Ähnlich äußerte sich auch Maître Gaston Stein. Der Vertreter der Nebenklage sprach von Äußerungen, die bei Drittpersonen Hassgefühle gegenüber dem Konsistorium sowie der jüdischen Gemeinschaft auslösen würden. Durch ihre wiederholten Artikel habe Marguerite Biermann gezielt solche Gefühle provozieren wollen. Stein sprach in diesem Zusammenhang vom Missbrauch des Rechts auf freie Meinungsäußerung.
Drei Zeugen
Zuvor hatte der Anwalt drei Zeugen vorladen lassen, unter ihnen die von Biermann in ihrer „Carte blanche“ zu einer öffentlichen Stellungnahme aufgeforderten Alain Meyer und François Moyse. Sowohl Meyer als auch Moyse sprachen in Bezug auf die Aussagen Marguerite Biermanns von einer Stigmatisierung ihrer Person und der gesamten jüdischen Gemeinschaft.
Dass Marguerite Biermann ihnen möglicherweise nur dabei habe helfen wollen, Missverständnisse zu vermeiden, wie die vorsitzende Richterin Alexandra Huberty suggerierte, wollten die beiden Zeugen so nicht verstanden haben. Und auch der dritte Zeuge, der belgische Historiker Joël Kotek, sprach von einer Stigmatisierung und aus einer anderen Epoche stammenden Anschuldigungen.

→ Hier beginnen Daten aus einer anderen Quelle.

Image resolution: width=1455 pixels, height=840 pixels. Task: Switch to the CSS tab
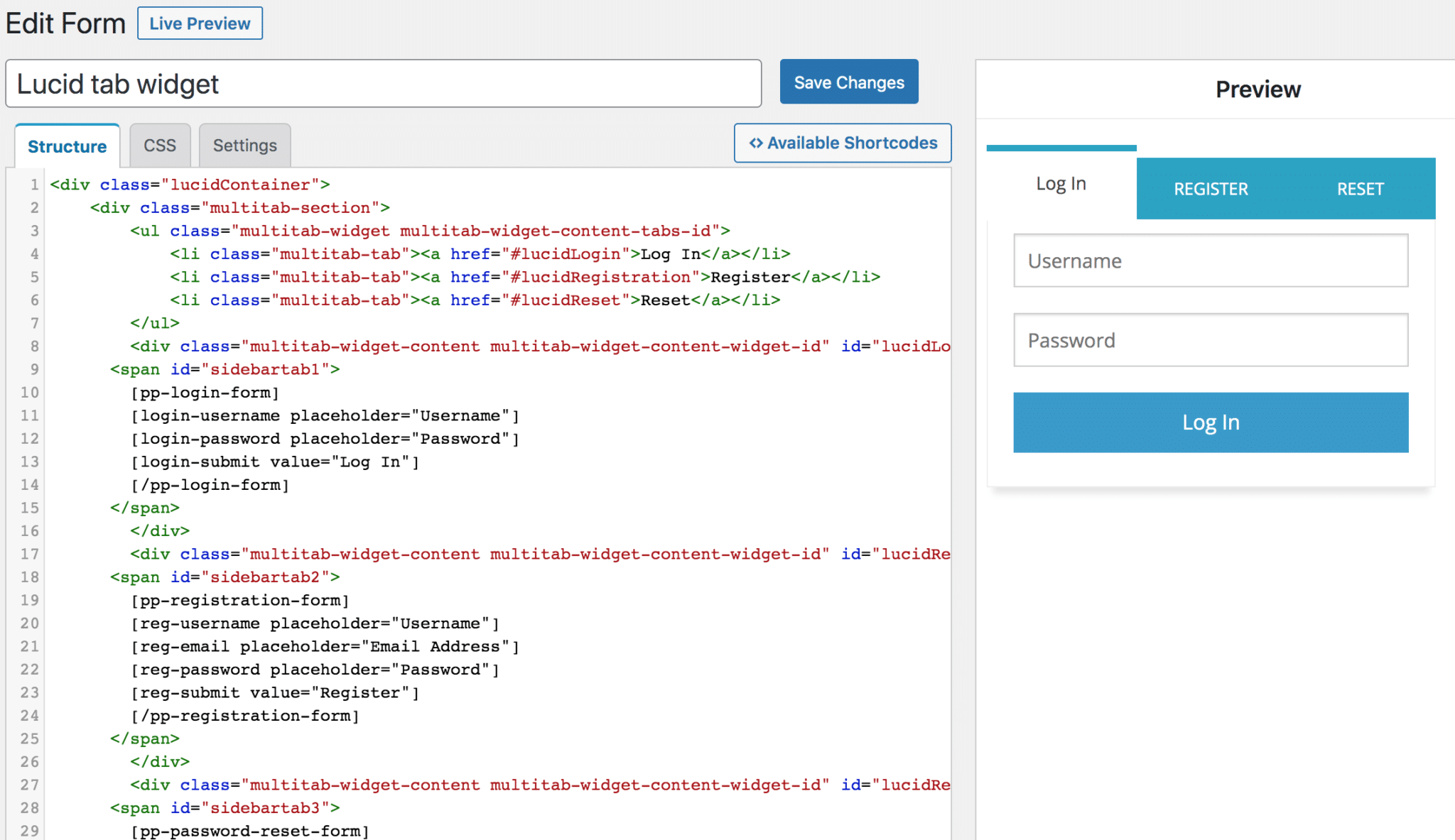click(x=160, y=145)
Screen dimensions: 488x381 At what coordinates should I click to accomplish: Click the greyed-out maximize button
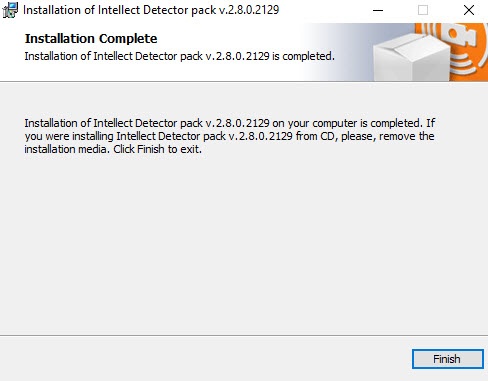[x=423, y=10]
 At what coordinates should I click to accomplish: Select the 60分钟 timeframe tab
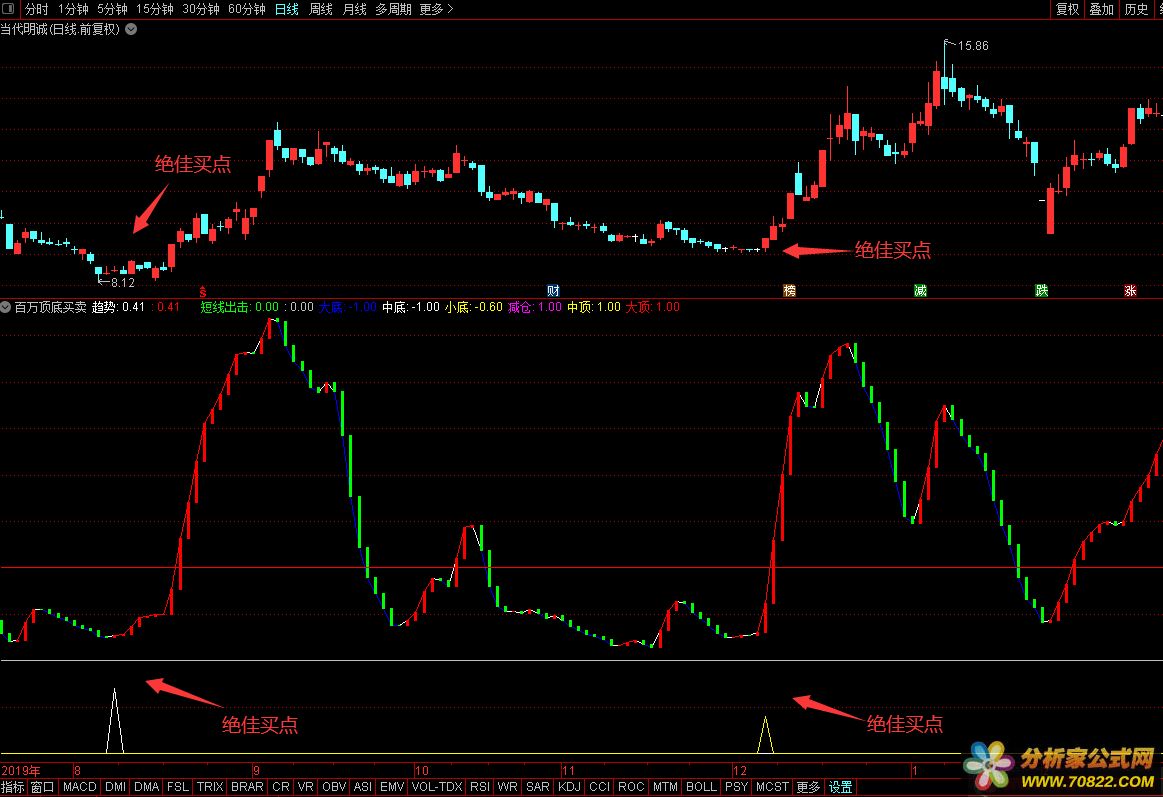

Diesen sowie den vorangegangenen Aussagen widersprach Maître Fernand Entringer. Der Verteidiger von Marguerite Biermann, der eingangs des Prozesses aufgrund verschiedener Formfehler in der Anklage diese als nichtig angeführt hatte, erklärte seinerseits, dass es sich bei den Aussagen seiner Mandantin keineswegs um einen Aufruf zum Hass, sondern vielmehr um einen Aufruf zum Nachdenken, um einen Aufruf an die Vernunft gehandelt habe. Entringer erklärte auch, dass der angeführte Tatbestand nicht erfüllt sei, weil die nötige willentliche Absicht, ein Vergehen zu begehen, nicht vorliege. Hinzu käme, dass entsprechend einer französischen Jurisprudenz, der Begriff „jüdische Lobby“ und auch alle anderen von Marguerite Biermann benutzten Begriffe nicht, weder einzeln noch zusammengenommen, verurteilungswürdig seien.
Verantwortung
Außerdem könne die von seiner Mandantin ausgesprochene Aufforderung an die verschiedenen Persönlichkeiten jüdischen Glaubens in keinster Form als Anstiftung zum Hass, sondern vielmehr als Appell an die Verantwortung der jeweiligen Personen verstanden werden, so der Verteidiger.
Marguerite Biermann schließlich wiederholte in ihrer Ansprache (siehe unten stehend den Wortlaut) wie bereits oben erwähnt, dass sie eigentlich eine Debatte habe anstoßen wollen. Hass oder Bösartigkeit hätten ihr dabei fern gelegen. Dementsprechend überrascht sei sie auch über die feindliche, hasserfüllte und aggressive Reaktion gewesen. Marguerite Biermann schloss ihre Verteidigung damit, dass sie betonte, dass es bei dem Prozess um weit mehr als nur um die Lösung eines persönlichen Konflikts gehe. Es gehe auch um den Schutz eines jeder Demokratie zugrunde liegenden Menschenrechts, nämlich dem der freien Meinungsäußerung.
Das Urteil wird am 17. Juni verkündet.